Cue Nick Clegg, social anthropologist and seasoned MP – well, he joined the commons in 2005, and was an MEP before that – and, of course, Deputy Prime Minister. Despite continuing the recent trend of the Tories wheeling out a Lib Dem minister to deal with a difficult story – what are junior coalition partners for, after all? – Clegg’s attack on the IFS has raised a few eyebrows.
It is one thing for a politician to challenge a think-tank’s logic or analysis. But it is quite another for a relatively untried and economically uneducated individual to take on what is, basically, the most respected and non-partisan economic think tank in the UK (with an honourable nod to NIESR). Like the Congressional Budget Office in the US – although the funding is different – the IFS very obviously does not take sides in political debates. It has unrivalled expertise in analysing the public finances, to the extent that old friends of mine in the Treasury used to dread the IFS analysis, and green book, more than the usual Commons sideshow when the Budget was presented.

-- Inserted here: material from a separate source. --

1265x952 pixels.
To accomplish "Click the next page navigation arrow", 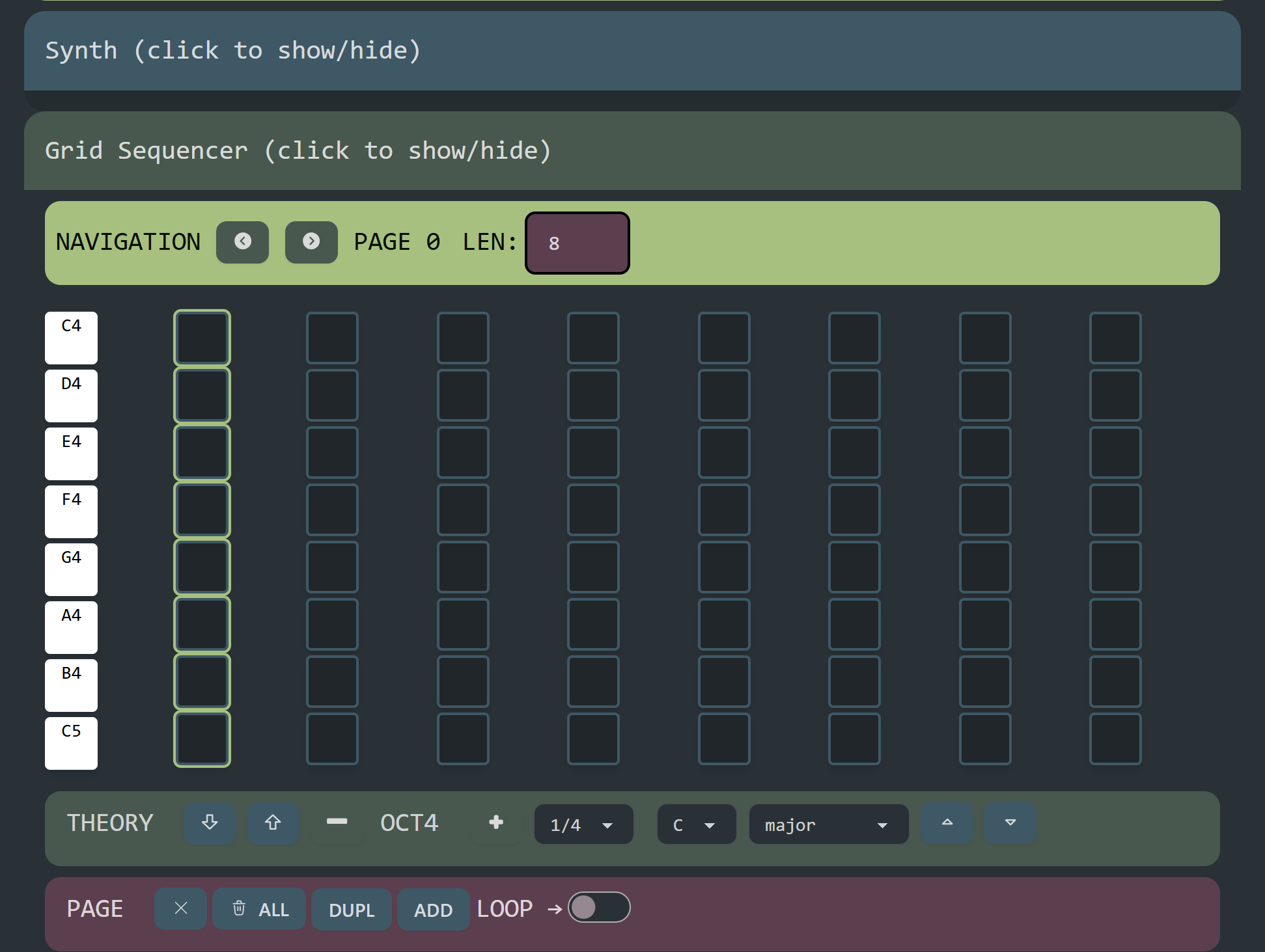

The IFS is also, of course, right. The Treasury’s own analysis of the CSR doesn’t take account of all the benefit changes that are planned, or even go up to FY14/15, the final year of the Spending Review. And with so many unambiguously regressive measures delayed until later in the life of the current parliament, the Treasury has clearly fudged the numbers – you cannot omit the impact of changes to the likes of housing benefit, employment and support allowance, and council tax benefit, and still expect your analysis to be taken seriously. The IFS, thankfully, is above such things, and has pointed out the true nature of the burden-sharing. Clegg has been sold a kipper.
Where I do feel sorry for the Deputy PM is that we should all have expected the CSR to be regressive. It clearly does not play well for politicians to say so, but as soon as the coalition decided to close the deficit primarily through spending cuts, rather than tax rises, the deficit reduction plan was always likely to hit the poorest hardest. Fundamentally, people on lower incomes tend to rely more on benefits and local or central government services in all their forms, including education and the NHS. In contrast, wealthier people are more likely to send their children to private school, more likely to use BUPA, and generally get far fewer hand outs from the state – why use the library when you can just buy the book? In these circumstances, given that taxes aren’t doing the heavy lifting, it is very difficult to have any significant degree of retrenchment in public spending without hitting the poorest the hardest.
So, was the CSR regressive? Yes – sorry Nick. But, if you agree with the fundamental principle that public spending got out of control and needed to be cut back, it probably had to be.